Malgré le vent glacial qui parcourt la vallée, Sôji entraîne ses élèves dehors, arguant que l'effort physique les gardera du froid. De toutes façons, le dojo sera bientôt terminé. Il regarde le bâtiment déjà bien avancé, sourit de voir les ouvriers se laisser distraire par les combats des jeunes, puis reporte son attention sur ce qui l'a attiré plus loin dans le jardin, à l'écart des bruits de lutte.
"Jeune Maître," salue t'il, teintant sa voix de désapprobation amusée. "Ménager ses forces est une marque d'intelligence, mais la paresse est un défaut."
Assis au pied d'un néflier, un parchemin sur les genoux, le jeune homme, encore presque un enfant, n'a vraiment rien d'un guerrier, malgré ses vêtements d'entraînement. Sôji le dévisage, le voit sourire, puis observe son regard qui erre sur les combattants à l'autre bout du jardin.

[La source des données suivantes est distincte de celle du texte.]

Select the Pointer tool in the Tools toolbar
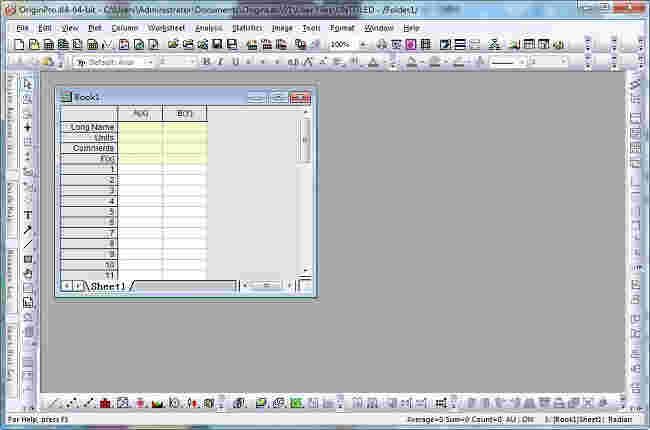 pos(28,84)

"Vous savez, Sensei, je n'en vois toujours pas l'intérêt," murmure Baïsetsu en roulant précautionneusement son parchemin. Il ne fait pourtant pas mine de se lever pour aller rejoindre les autres.
"L'intérêt de quoi, jeune Maître?"
Quelque part, derrière lui, Hiroyuki harangue ses élèves et leur intime de frapper plus fort, que dehors, le monde ne leur fera pas de cadeau, et si Sôji approuve silencieusement les paroles de l'autre maître d'armes, il lui semble également que certaines méthodes ne sont pas adaptées à tous. Il regarde son élève le plus fragile, et pourtant son préféré et a envie, un instant, de soustraire cet enfant aux exigences de son père.
"De frapper fort quand on peut frapper juste, Sensei," réplique t'il avec un sourire canaille.
Derrière les murs du domaine, les femmes vont à la mine en chantant, et le garçon se redresse de mauvaise grâce. Il s'étire paresseusement, et son attitude est empreinte d'une nonchalance parfaitement affectée. C'est un talent qu'un enfant de onze ans ne devrait pas maîtriser aussi bien. Il n'y a aucune faille dans son sourire, mais le masque n'est pas toujours aussi fermement en place. Derrière ses rires et ses plaisanteries pleines d'esprit, il n'est pas heureux. Et c'est là pour Sôji un échec presque personnel.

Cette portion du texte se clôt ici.